Autre découverte troublante, environ huit cents ordinateurs achetés avec des fonds publics dormiraient dans un entrepôt de l’université Cheikh Anta Diop de Dakar. Ces appareils n’ont jamais été distribués aux étudiants et présenteraient des défauts de fonctionnement.

Des paiements suspects en 2023

Les enquêteurs se penchent aussi sur l’édition 2023 du programme. Une somme d’environ un milliard quatre cent quarante six millions de francs CFA aurait servi à payer plus de sept mille ordinateurs destinés à l’Université numérique Cheikh Hamidou Kane. Le paiement aurait profité à une société intermédiaire qui n’avait pourtant aucun contrat officiel avec l’État.

Selon les députés, aucun document contractuel n’a pu être retrouvé pour justifier cette opération. Pire encore, l’État aurait été contraint de payer une deuxième fois pour les mêmes équipements.

Plusieurs responsables visés

La commission d’enquête vise un large éventail de personnes et d’institutions.

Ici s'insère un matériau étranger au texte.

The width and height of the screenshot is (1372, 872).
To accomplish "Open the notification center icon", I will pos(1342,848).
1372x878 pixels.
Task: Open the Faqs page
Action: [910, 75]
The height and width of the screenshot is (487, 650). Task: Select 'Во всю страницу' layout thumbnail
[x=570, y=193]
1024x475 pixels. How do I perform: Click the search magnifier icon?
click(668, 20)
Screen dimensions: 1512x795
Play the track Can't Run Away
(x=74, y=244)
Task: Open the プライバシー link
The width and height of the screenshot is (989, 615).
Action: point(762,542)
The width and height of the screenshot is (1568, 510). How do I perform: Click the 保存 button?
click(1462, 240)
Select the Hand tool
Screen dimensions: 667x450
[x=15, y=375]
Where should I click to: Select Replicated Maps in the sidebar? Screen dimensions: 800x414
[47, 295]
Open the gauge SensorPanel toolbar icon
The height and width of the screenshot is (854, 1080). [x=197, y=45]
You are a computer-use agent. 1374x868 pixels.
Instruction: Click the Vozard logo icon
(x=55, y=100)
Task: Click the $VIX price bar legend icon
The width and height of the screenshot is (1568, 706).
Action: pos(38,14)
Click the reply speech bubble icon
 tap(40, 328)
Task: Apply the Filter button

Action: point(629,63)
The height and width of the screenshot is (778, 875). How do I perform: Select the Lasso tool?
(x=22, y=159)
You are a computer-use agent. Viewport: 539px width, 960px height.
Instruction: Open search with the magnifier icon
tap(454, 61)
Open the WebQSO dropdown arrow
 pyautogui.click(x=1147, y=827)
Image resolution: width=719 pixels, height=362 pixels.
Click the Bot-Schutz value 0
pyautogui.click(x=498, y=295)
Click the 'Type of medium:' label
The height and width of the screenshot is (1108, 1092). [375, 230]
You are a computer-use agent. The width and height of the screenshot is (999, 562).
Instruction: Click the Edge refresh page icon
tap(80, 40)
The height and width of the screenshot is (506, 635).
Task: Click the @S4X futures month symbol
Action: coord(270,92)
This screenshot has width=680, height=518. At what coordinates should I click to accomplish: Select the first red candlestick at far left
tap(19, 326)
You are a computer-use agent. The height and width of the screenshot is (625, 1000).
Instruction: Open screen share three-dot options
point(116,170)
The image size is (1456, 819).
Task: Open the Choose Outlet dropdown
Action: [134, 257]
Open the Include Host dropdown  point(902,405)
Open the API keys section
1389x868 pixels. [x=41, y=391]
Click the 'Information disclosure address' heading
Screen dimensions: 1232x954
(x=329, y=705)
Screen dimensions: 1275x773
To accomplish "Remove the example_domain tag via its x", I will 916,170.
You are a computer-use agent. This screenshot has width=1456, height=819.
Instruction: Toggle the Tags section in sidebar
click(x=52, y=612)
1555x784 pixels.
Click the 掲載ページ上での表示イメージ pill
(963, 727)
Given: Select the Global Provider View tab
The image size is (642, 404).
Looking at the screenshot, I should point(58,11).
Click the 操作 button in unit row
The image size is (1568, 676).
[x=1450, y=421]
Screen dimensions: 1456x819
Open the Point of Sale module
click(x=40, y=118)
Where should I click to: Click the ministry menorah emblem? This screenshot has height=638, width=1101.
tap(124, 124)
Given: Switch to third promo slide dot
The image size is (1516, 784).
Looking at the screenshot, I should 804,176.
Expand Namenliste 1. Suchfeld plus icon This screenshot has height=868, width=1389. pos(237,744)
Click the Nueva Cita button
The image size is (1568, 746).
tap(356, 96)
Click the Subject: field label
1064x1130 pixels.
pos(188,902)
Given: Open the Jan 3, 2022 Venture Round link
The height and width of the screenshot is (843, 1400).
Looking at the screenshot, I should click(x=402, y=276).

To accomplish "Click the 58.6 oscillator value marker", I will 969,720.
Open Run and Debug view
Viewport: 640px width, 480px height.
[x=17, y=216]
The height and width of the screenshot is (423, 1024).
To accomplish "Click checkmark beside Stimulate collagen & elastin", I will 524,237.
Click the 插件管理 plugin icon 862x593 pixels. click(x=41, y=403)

Sont notamment concernés les ministres qui se sont succédé à l’Enseignement supérieur et aux Finances depuis 2017, ainsi que plusieurs directeurs et chefs de service. Les entités publiques impliquées dans la gestion du programme sont également dans le viseur des enquêteurs, tout comme certaines universités et sociétés privées ayant participé aux marchés contestés.

Pour Ousmane Sonko et ses alliés à l’Assemblée nationale, l’objectif est de faire toute la lumière sur ces irrégularités accumulées depuis huit éditions du programme. La commission d’enquête doit désormais mener ses investigations pour déterminer les responsabilités exactes dans cette affaire qui secoue la gestion des fonds publics destinés à l’éducation.